Task to complete:
Nothing but the pictures is dropped; write out all the remaining data below exactly.

Information shown:
· · · · ·
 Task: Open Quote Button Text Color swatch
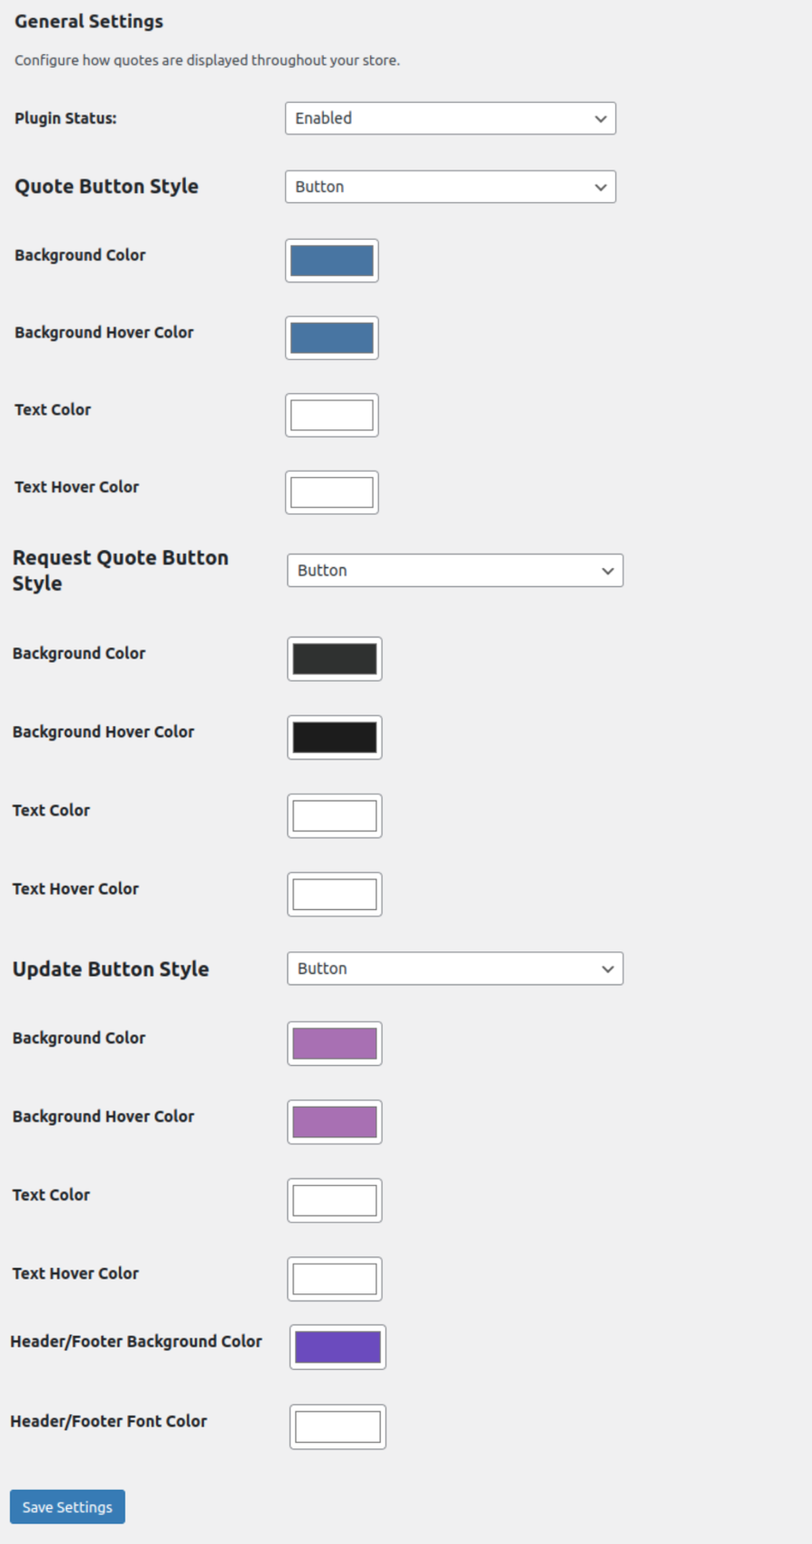pyautogui.click(x=331, y=415)
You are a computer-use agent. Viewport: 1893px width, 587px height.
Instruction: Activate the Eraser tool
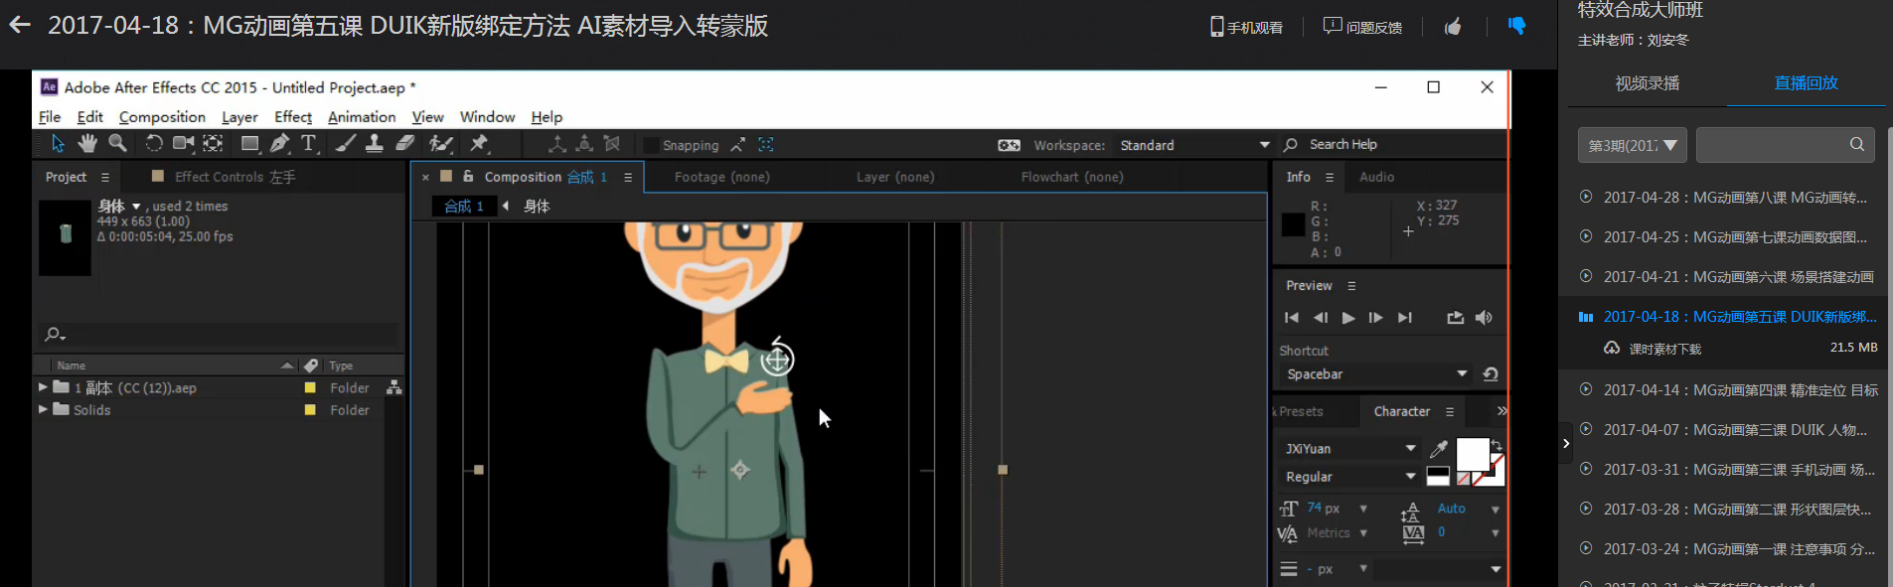point(404,144)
· · · · ·
Response to this task:
 Task: Open Quote Button Text Color swatch
pyautogui.click(x=331, y=415)
You are a computer-use agent. Viewport: 1893px width, 587px height.
Instruction: Activate the Eraser tool
point(404,144)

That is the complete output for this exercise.